Grant Writing: Getting Started
If you, or an organization you represent, are applying for funding from an institution such as a government department, corporation, foundation or trust, you will likely need to write a grant. Grant funds are awarded to support activities and programs that are consistent with a nonprofit organization’s mission. Grant writing can feel daunting and overwhelming — there’s strict deadlines, a wide variety of formats, and individual preferences by funder. Here is a brief overview to get started with grant writing.
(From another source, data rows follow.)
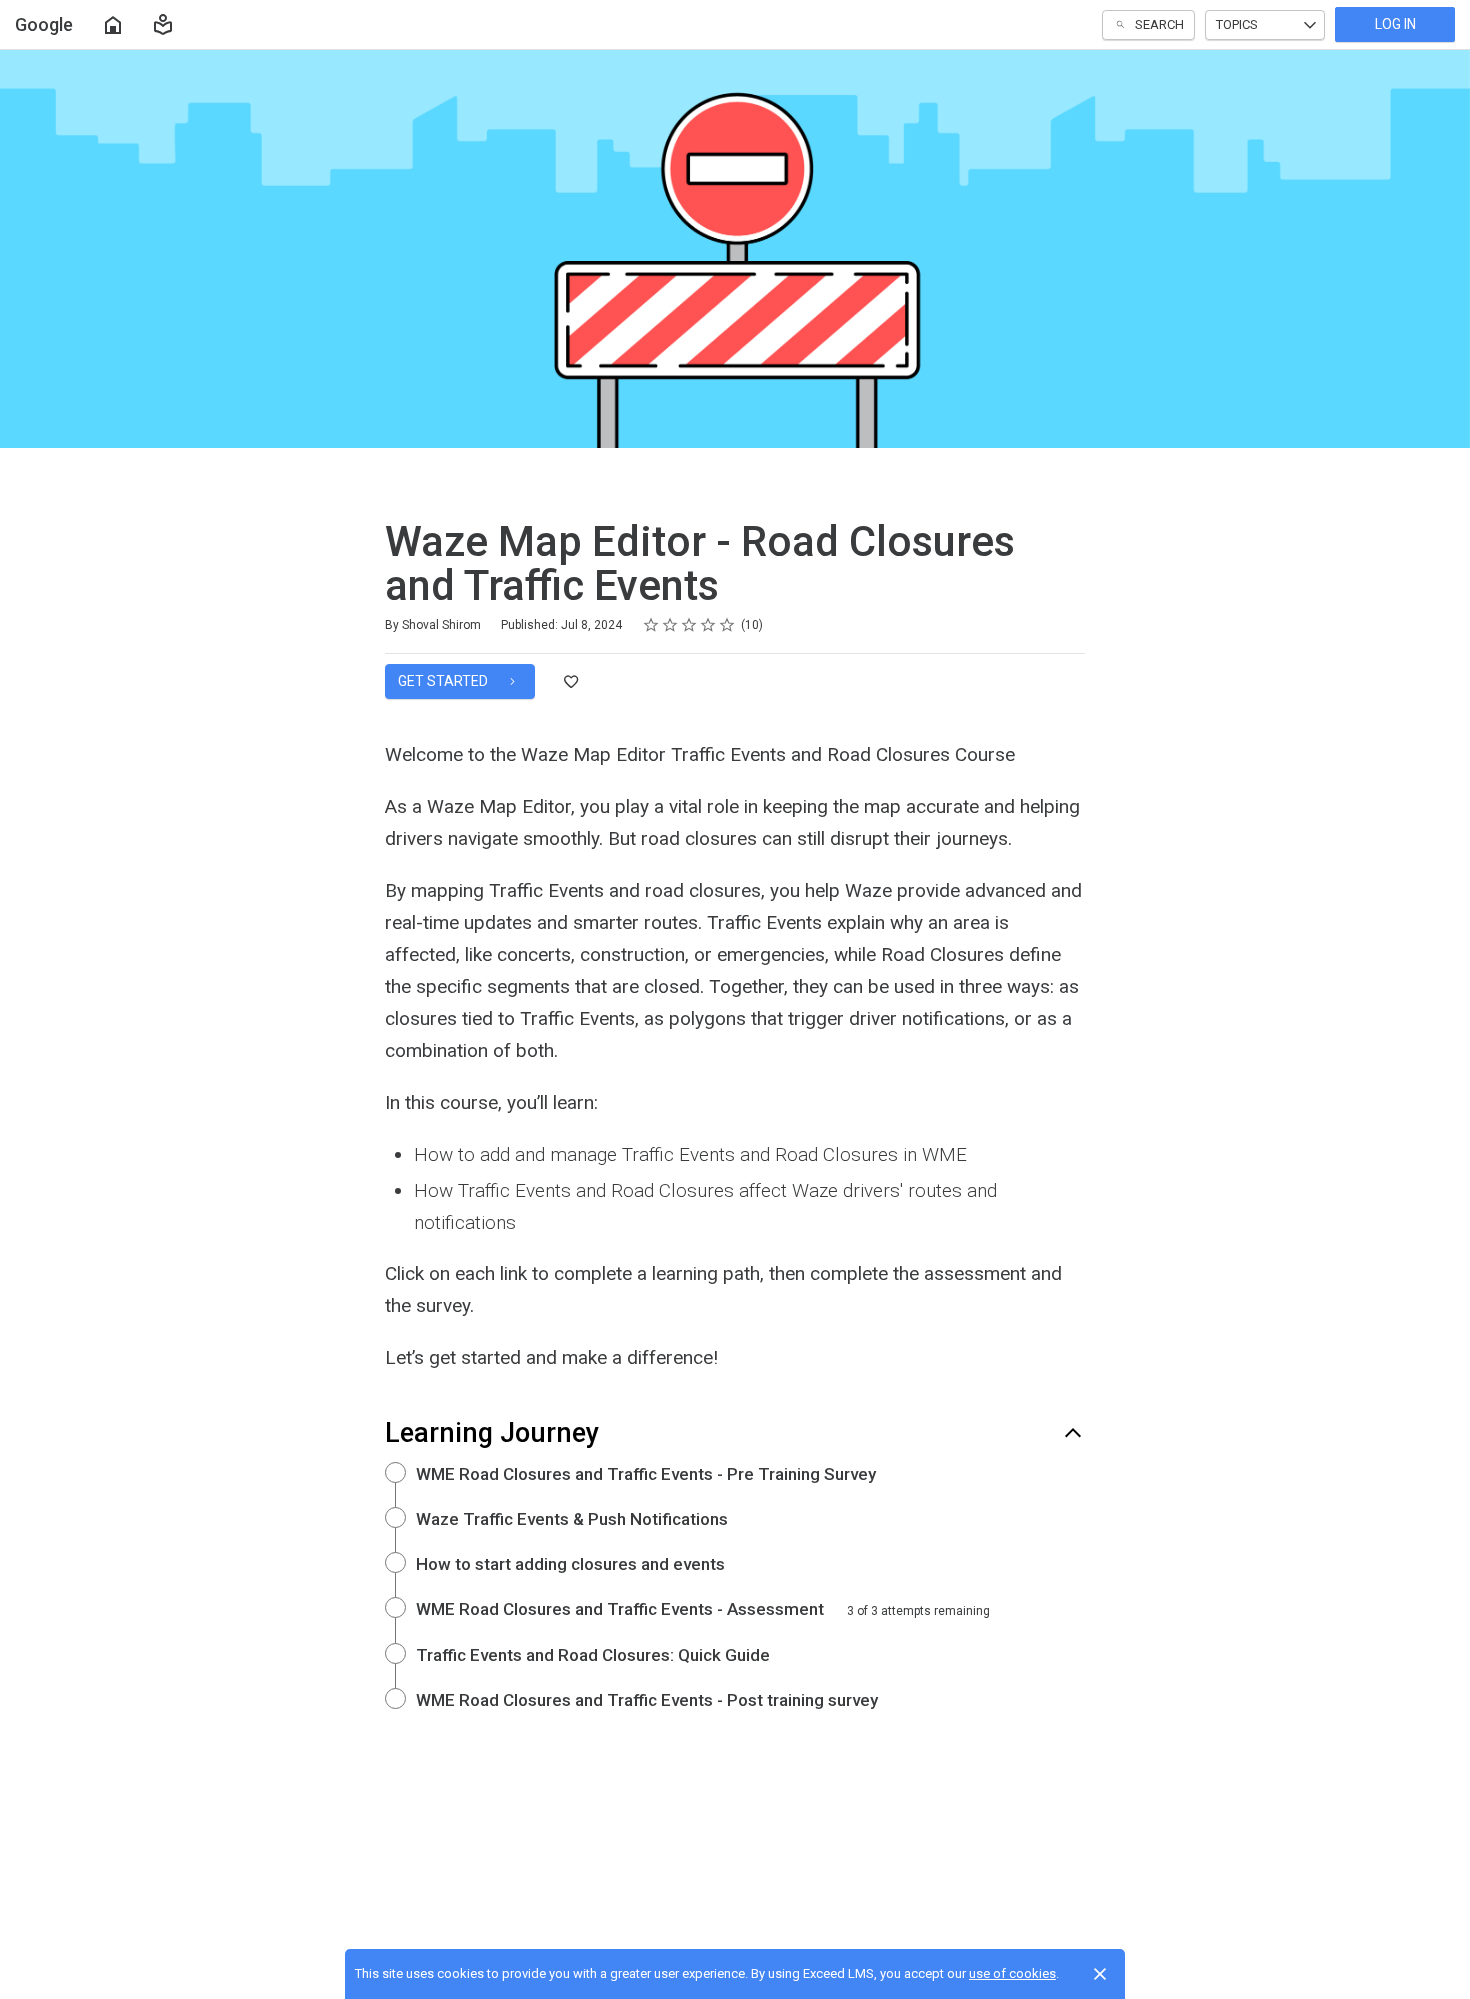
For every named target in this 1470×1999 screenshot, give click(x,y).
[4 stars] (708, 625)
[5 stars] (727, 625)
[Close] (1100, 1974)
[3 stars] (689, 625)
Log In (1395, 24)
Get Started (444, 681)
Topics (1237, 24)
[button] (163, 25)
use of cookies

First off, a few definitions you will need to know. A Request for Proposals (RFP) is used to announce the grant opportunity and outline eligibility, criteria, and how to apply. Some grant-making institutions will request a Letter of Intent (LOI), which is a brief summary of what you are applying for grant funds for. The Proposal is the full grant application, and a Report would be due to the funder once a grant is awarded.
Grant opportunities can be challenging to find. The Foundation Center’s Foundation Directory Online is a great resource for nonprofits which provides information on grantmakers and a list of current RFPs. Once you have identified a grant to apply to, it can be even more difficult to get awarded. Here are few tips to get you started:
Research, research, research
Take the time to get all of the information about the grant you’ve chosen to apply for. Many grants have very specific requirements, so you first want to make sure that the grant opportunity is a good fit your nonprofit organization. Also, read the directions carefully to find out when the application is due, whether they require an LOI first, how to access the full application, etc. You can also do some research on the grantor’s website or on the internet to find out who else they funded and how much they got.
Clearly describe your project
It’s important to provide a compelling reason for why you need the grant funding and to differentiate yourself from everyone else applying. Clearly describe the need your project will meet in the community and what makes you different. Pretend you are introducing your work to someone totally new.
Use Your Resources
There are many websites and resources available online for grant writing. Check out the Foundation Center or others to help guide you. And, if you know anyone (or know someone who knows someone) at the foundation or grant-making entity, try to talk with them first to get as much information as you can and to advocate for your application.
It is fairly common to have your grant proposal denied the first time you apply. Do not get discouraged if it does not work out; keep writing and applying!